Turns out, "fruits salad" in Colombia is ice cream, with a little fruit. I'm not complaining!

Fruits Salad. Yes please!

Fruits Salad. Yes please!

To try and learn some basic Spanish before the rest of my trip, I'm doing classes at a Spanish language school, Colombia Immersion. The school is a bit of its own world here in Envigado. It has about 20-30 students across different levels of fluency and aside from us, there are no other tourists or foreigners in the town. In addition to 4 hours a day of classes and extra 1:1 coaching, the school organizes tons of activities, from local tours to movie nights and salsa lessons, so it's easy to spend all of your time wrapped up in activities with the school. The students are all different ages, many are in their 20s and traveling until their money runs out, without plans for when they'll go home or what they'll do when they get there. Then there are some older folks like me who are just taking a shorter break from real life :)

Our awesome teacher Sebastien

Our awesome teacher Sebastien

It's so different to be back in school again, and liberating to know it's not for a grade or paycheck, so I can put in exactly as much effort as I want to. I'm working hard at it, but it's hard to be confident enough to strike up a conversation with any local people. This weekend I took a bunch of Uber rides, and the drivers were always very chatty, so that was a good chance to pratice

 I took  a group class last week, but want to move a little more quickly than I think is possible in a group environment, so starting today I'm going to be doing 1:1 lessons so I can hopefully make faster progress.

I'm staying with a local woman on the same block as the school- my commute is one minute which is a nice change from the usual 1.5 hour bus ride to Google! Fatima is from Spain, has a huge smile, and is constantly smoking (as is pretty much everyone here, including most of the students in the school- not my favorite). The first night she took me and the other student in her home to play a game called "Tejo" which is a little bit like cornhole...but with low level explosives. You throw a heavy metal stone at a mud target that has two small explosive triangles in it. The goal is to explode the targets. Hard to describe- just watch the 5 second video below from our outing.

There's an amazing public track here which I'm trying to work into my routine to get a bit of exercise while I'm here. In the morning, the weather is perfect for a jog or a few pushups in the grass.

My local track (in the morning it's packed with locals taking laps around the field)

My local track (in the morning it's packed with locals taking laps around the field)

During the week I was so busy with school activities that I didn't ever leave Envigado to see any other parts of the city, so spent the weekend exploring a bit more. I went on the most popular tour in Medellin, the Real City Tour,  which took us to some sights in "El Centro" and provided some interesting background on the turbulent past of Medellin, and its recent transformation.
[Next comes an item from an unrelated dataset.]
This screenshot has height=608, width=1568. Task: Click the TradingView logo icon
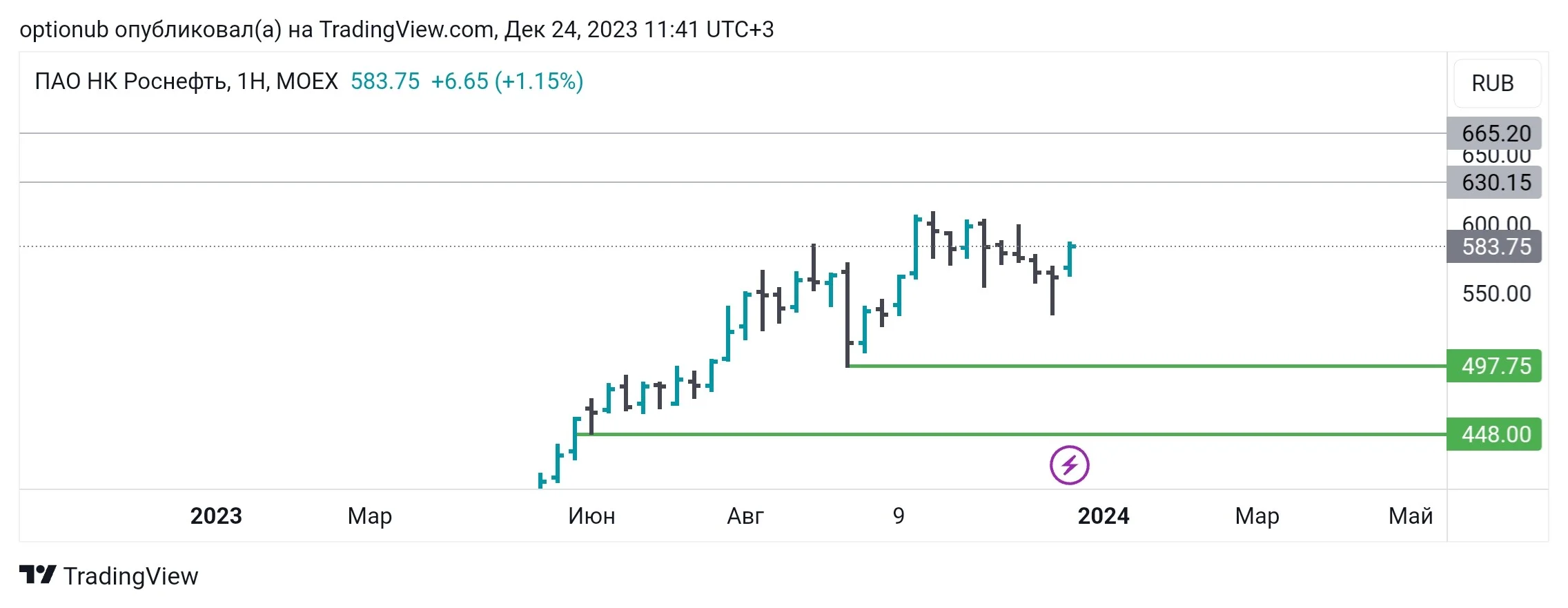click(37, 575)
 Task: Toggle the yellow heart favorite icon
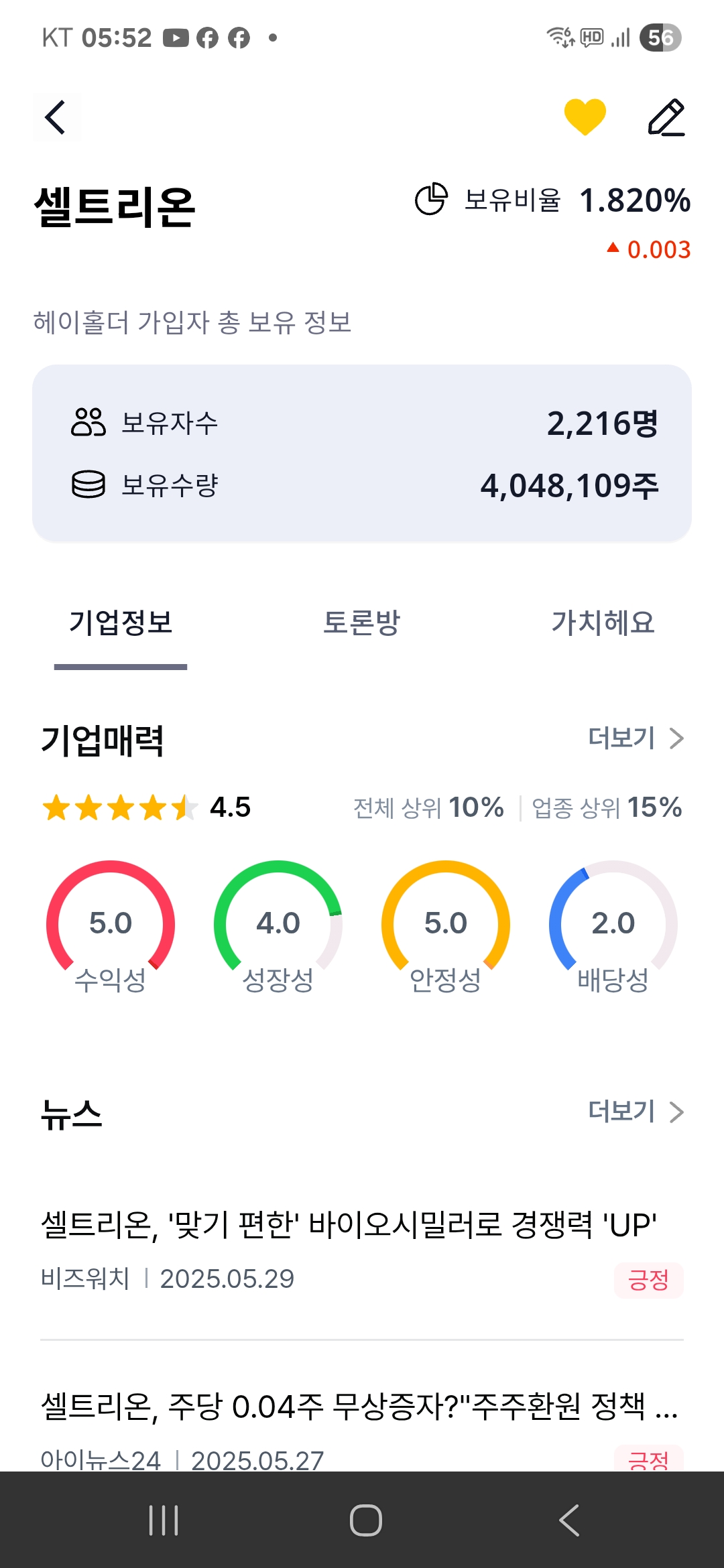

After the tour, I went to check out the botanical gardens, more like a big park than gardens, but a great place to relax with a book or have a picnic with friends (I only had a book, no friends, ha)

Part of the gardens where they sometime hold events.

Part of the gardens where they sometime hold events.

I met a Swiss guy on the walking tour, so we decided to meet up for dinner in the neighborhood he's staying in, El Poblado, It's a very popular area for tourists to stay - so many people recommended I stay in this neighborhood. The streets are lined with TONS of restaurants, bars, and clubs, and on Saturday night it was totally insane. It definitely felt much more western than Envigado, and I can see how it would be a really fun area to stay in if you were visiting Medellin for a short time. The food and drinks selection was much better and much much more expensive than what we have in Envigado. I am glad I got to check out Poblado, but for my longer stay, happy to be in a more calm and local area.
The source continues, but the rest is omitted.